InfoWorld Column on Netcom-Cisco Ampersand Collapse
Bob Metcalfe
bob_metcalfe at infoworld.com
Tue Jul 9 15:49:02 UTC 1996
Dear NANOG,
You saw that Craig Huegen has caught me in ANOTHER error.
He's of course right (way below) that:
The Network Works. No Excuses.
is Cisco's slogan, not Netcom's, as I incorrectly wrote in my current
InfoWorld column. Netcom doesn't seem to have a slogan. I stand corrected
AGAIN. A copy of my incorrect InfoWorld column is below FYI. Nothing
slips by NANOG (;->).
Not to get back at Mr. Huegen, but he should note that Cisco is not "cisco"
anymore. Gotcha!
By the way, Mr. Huegen, the well-known fact that the Internet offers no
service guarantees has not, as you've written, escaped me. This well-known
fact is one of those we are working to FIX.
Also, tell us, what was the "original purpose" of the Internet? Not that
it matters much.
Ever your fan and loyal opposition,
/Bob Metcalfe, InfoWorld
---------------------------------
InfoWorld, July 8, 1996 (www.infoworld.com)

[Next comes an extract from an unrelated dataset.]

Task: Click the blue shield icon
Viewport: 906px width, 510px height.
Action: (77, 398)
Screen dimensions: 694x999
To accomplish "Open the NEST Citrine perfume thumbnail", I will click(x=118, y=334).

Netcom-Cisco outage could foreshadow
much bigger collapses ahead
When a tropical storm grows large enough -- winds exceeding 75
mph -- we call it a hurricane and give it a name. It's time
we do
something similar with Internet outages.
Borrowing a threshold used by our Federal Communications
Commission in the reporting of telephone outages, when more than
50,000 people are denied their Internet access for more
than an hour,
let's call it an Internet collapse and give it a name.
Let's call the
threshold a 50Kx1 collapse, or a 50 kilolapse.

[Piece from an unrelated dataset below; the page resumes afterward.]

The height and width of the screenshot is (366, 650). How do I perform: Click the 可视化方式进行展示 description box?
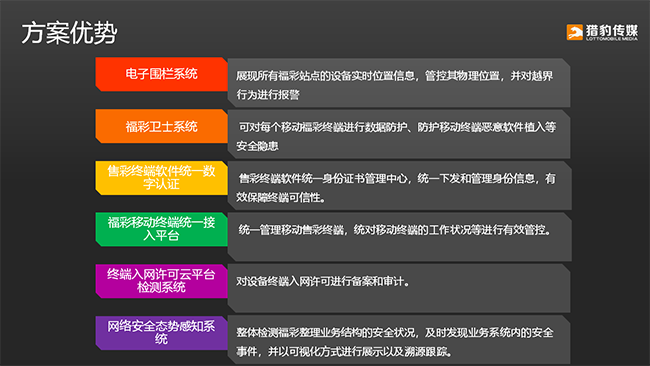tap(399, 340)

Then we can say that, two weeks ago, the Internet suffered a
400Kx13 collapse, or a 5.2 megalapse. Beginning in the
afternoon of
June 18, the 400,000 customers of Netcom On-Line Communication
Services Inc. (http://www.netcom.com) experienced not just the
usual worsening afternoon Internet brownout but lost their
Internet
mail and Web access for 13 hours. (See "Netcom service
forced into
12-hour shutdown," June 24, page 3.)
Netcom says that this 5.2 megalapse was triggered by an engineer
incorrectly typing an ampersand into a router made by Cisco
Systems
Inc. (http://www.cisco.com). This typo was followed by "a
flood of
non-Netcom BGP [Boundary Gateway Protocol] routes being
introduced into our OSPF [open shortest path first] network
backbone. This led to a chain reaction of routing protocol
fluctuations, which in turn overloaded a majority of the gateway
routers on the Netcom WAN. Our network support staff diagnosed
the problem early and worked through the night rebuilding the
routing tables of our hub and POP routers."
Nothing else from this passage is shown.